One of the arguments Microsoft made for packaging in the Kinect with every Xbox One was that it would allow "game and entertainment creators" to build experiences assuming the availability of the camera and all of its features.
But with this new Kinect-free console, that won't be the case anymore.
Mehdi said he doesn't think that will be a problem for developers.
"We have been working with our developers and game publisher partners for awhile trying to balance two goals," he said. "One is the accessibility of the Kinect and the other is the desire for customers to onboard to Xbox One. They want both, a large audience of users and the best features.
"We feel this vision is balance the best of those goals."
Now the team is working to prepare for the transition. That includes repackaging the half dozen or so Kinect-only games to make it obvious that the camera is required.

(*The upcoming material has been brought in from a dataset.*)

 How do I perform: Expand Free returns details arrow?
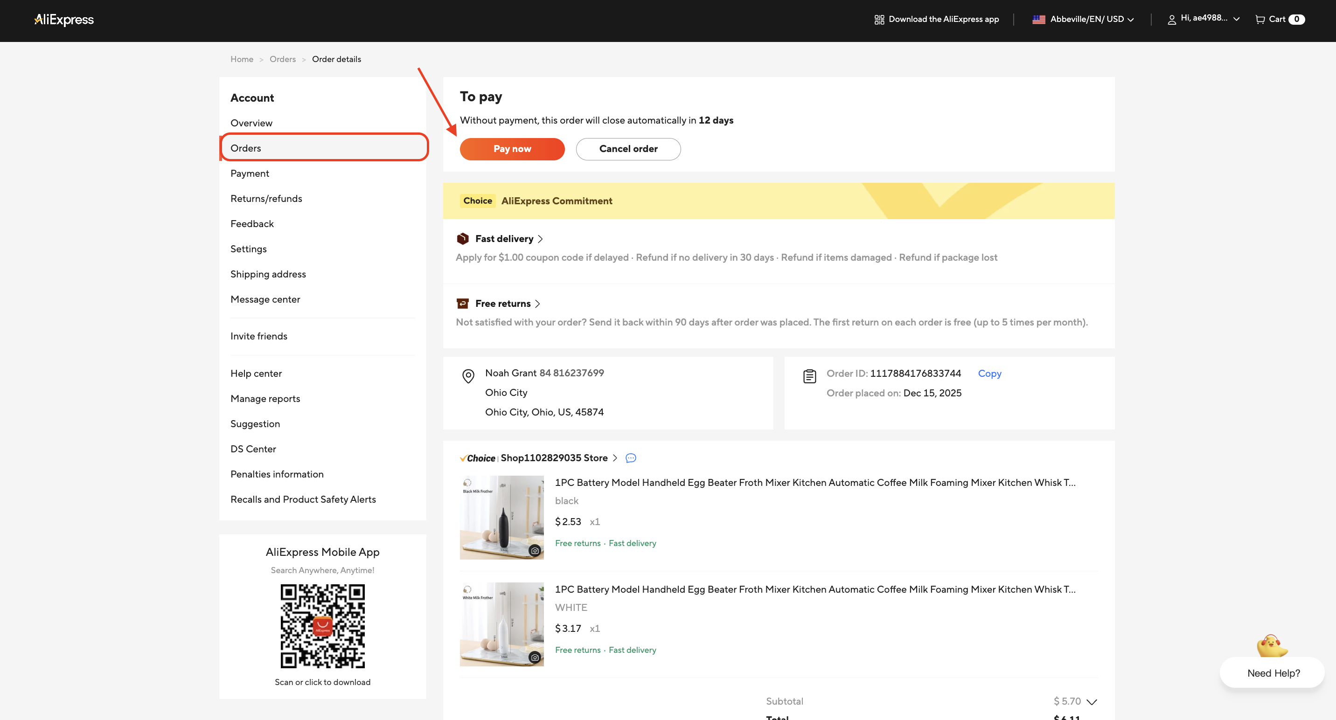click(x=537, y=304)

"We will have more to talk about soon."
Mehdi said the team is also reexamining the Xbox One's hardware architecture. Last year, Ben Kilgore, then corporate vice president of Microsoft's Interactive Entertainment Business and one of the chief architects for the new console, explained that the Xbox One's operating system was highly specialized.
The console's architecture gives the game operating system a fixed reservation of CPU power and the same is true for Kinect, he said.
"We have special processors for Kinect that enables a bunch of really cool things like part of what you saw today, when Yusuf was like in Internet Explorer and said 'Go to home' or 'Go to ESPN'," Kilgore said at the time. "He also said 'Go to Halo' and when he was in Halo he could have gone somewhere else. So the system is always listening, kind of outside of the game, which is really different from the 360 model, once you get into the game, it's really only the game code that is running. So we can extend all that in our system versus it being tied up in the game code."
But Mehdi said that could change now.
"We are in discussions with our game publishers about what we might do in this space and we will have more to talk about soon," he said.